[TO DO]
Write the records out once more, exactly as they appear below.

[DATA EXTRACTS]
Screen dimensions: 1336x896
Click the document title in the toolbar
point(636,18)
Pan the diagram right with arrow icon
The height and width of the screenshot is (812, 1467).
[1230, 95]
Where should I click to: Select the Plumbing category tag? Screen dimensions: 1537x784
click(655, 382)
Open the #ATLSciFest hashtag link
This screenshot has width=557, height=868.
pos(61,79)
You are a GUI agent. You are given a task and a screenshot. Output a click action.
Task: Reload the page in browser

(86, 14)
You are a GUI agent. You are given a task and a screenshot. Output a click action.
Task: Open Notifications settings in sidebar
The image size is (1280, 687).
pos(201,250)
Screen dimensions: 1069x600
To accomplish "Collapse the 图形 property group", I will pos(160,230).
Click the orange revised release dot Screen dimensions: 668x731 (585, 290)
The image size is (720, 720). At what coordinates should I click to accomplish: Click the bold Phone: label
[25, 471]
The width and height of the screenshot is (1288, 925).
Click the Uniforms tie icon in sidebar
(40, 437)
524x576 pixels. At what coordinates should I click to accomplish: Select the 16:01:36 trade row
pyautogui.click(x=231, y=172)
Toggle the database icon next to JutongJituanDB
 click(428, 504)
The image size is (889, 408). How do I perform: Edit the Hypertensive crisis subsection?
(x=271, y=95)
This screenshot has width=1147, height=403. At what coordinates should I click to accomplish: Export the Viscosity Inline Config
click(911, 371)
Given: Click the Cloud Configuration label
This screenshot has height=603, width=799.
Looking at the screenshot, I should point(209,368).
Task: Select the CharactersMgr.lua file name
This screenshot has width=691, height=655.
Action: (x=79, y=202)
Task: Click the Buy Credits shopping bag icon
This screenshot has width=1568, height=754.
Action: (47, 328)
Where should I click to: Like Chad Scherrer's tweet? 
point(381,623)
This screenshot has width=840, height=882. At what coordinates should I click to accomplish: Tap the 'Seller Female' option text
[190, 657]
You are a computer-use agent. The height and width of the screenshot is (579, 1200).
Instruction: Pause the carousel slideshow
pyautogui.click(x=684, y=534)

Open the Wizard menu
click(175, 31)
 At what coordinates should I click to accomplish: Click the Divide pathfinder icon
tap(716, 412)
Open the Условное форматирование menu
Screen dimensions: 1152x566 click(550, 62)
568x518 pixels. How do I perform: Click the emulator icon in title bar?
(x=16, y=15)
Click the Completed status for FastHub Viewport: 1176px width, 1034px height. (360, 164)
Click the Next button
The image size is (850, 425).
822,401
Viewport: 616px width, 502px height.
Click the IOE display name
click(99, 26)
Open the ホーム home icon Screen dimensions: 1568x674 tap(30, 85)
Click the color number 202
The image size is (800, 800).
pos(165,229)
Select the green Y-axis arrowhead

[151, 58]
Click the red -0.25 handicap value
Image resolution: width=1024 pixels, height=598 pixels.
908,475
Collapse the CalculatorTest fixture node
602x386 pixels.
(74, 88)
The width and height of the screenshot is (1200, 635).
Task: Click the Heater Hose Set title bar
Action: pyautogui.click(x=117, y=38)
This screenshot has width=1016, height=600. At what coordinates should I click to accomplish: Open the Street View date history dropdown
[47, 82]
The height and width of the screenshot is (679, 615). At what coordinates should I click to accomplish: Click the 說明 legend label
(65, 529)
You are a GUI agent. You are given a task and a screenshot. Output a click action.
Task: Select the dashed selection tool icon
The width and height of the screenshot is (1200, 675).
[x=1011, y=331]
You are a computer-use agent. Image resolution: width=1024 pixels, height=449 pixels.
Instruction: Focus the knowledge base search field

[SOLUTION FOR THIS TASK]
Screen dimensions: 1336x896
Click the document title in the toolbar
point(636,18)
Pan the diagram right with arrow icon
The height and width of the screenshot is (812, 1467).
[1230, 95]
Where should I click to: Select the Plumbing category tag? Screen dimensions: 1537x784
click(655, 382)
Open the #ATLSciFest hashtag link
This screenshot has width=557, height=868.
pos(61,79)
You are a GUI agent. You are given a task and a screenshot. Output a click action.
Task: Reload the page in browser

(86, 14)
You are a GUI agent. You are given a task and a screenshot. Output a click action.
Task: Open Notifications settings in sidebar
The image size is (1280, 687).
pos(201,250)
Screen dimensions: 1069x600
To accomplish "Collapse the 图形 property group", I will pos(160,230).
Click the orange revised release dot Screen dimensions: 668x731 (585, 290)
The image size is (720, 720). At what coordinates should I click to accomplish: Click the bold Phone: label
[25, 471]
The width and height of the screenshot is (1288, 925).
Click the Uniforms tie icon in sidebar
(40, 437)
524x576 pixels. At what coordinates should I click to accomplish: Select the 16:01:36 trade row
pyautogui.click(x=231, y=172)
Toggle the database icon next to JutongJituanDB
 click(428, 504)
The image size is (889, 408). How do I perform: Edit the Hypertensive crisis subsection?
(x=271, y=95)
This screenshot has width=1147, height=403. At what coordinates should I click to accomplish: Export the Viscosity Inline Config
click(911, 371)
Given: Click the Cloud Configuration label
This screenshot has height=603, width=799.
Looking at the screenshot, I should point(209,368).
Task: Select the CharactersMgr.lua file name
This screenshot has width=691, height=655.
Action: (x=79, y=202)
Task: Click the Buy Credits shopping bag icon
This screenshot has width=1568, height=754.
Action: (47, 328)
Where should I click to: Like Chad Scherrer's tweet? 
point(381,623)
This screenshot has width=840, height=882. At what coordinates should I click to accomplish: Tap the 'Seller Female' option text
[190, 657]
You are a computer-use agent. The height and width of the screenshot is (579, 1200).
Instruction: Pause the carousel slideshow
pyautogui.click(x=684, y=534)

Open the Wizard menu
click(175, 31)
 At what coordinates should I click to accomplish: Click the Divide pathfinder icon
tap(716, 412)
Open the Условное форматирование menu
Screen dimensions: 1152x566 click(550, 62)
568x518 pixels. How do I perform: Click the emulator icon in title bar?
(x=16, y=15)
Click the Completed status for FastHub Viewport: 1176px width, 1034px height. (360, 164)
Click the Next button
The image size is (850, 425).
822,401
Viewport: 616px width, 502px height.
Click the IOE display name
click(99, 26)
Open the ホーム home icon Screen dimensions: 1568x674 tap(30, 85)
Click the color number 202
The image size is (800, 800).
pos(165,229)
Select the green Y-axis arrowhead

[151, 58]
Click the red -0.25 handicap value
Image resolution: width=1024 pixels, height=598 pixels.
908,475
Collapse the CalculatorTest fixture node
602x386 pixels.
(74, 88)
The width and height of the screenshot is (1200, 635).
Task: Click the Heater Hose Set title bar
Action: pyautogui.click(x=117, y=38)
This screenshot has width=1016, height=600. At what coordinates should I click to accomplish: Open the Street View date history dropdown
[47, 82]
The height and width of the screenshot is (679, 615). At what coordinates should I click to accomplish: Click the 說明 legend label
(65, 529)
You are a GUI agent. You are given a task and a screenshot. Output a click action.
Task: Select the dashed selection tool icon
The width and height of the screenshot is (1200, 675).
[x=1011, y=331]
You are a computer-use agent. Image resolution: width=1024 pixels, height=449 pixels.
Instruction: Focus the knowledge base search field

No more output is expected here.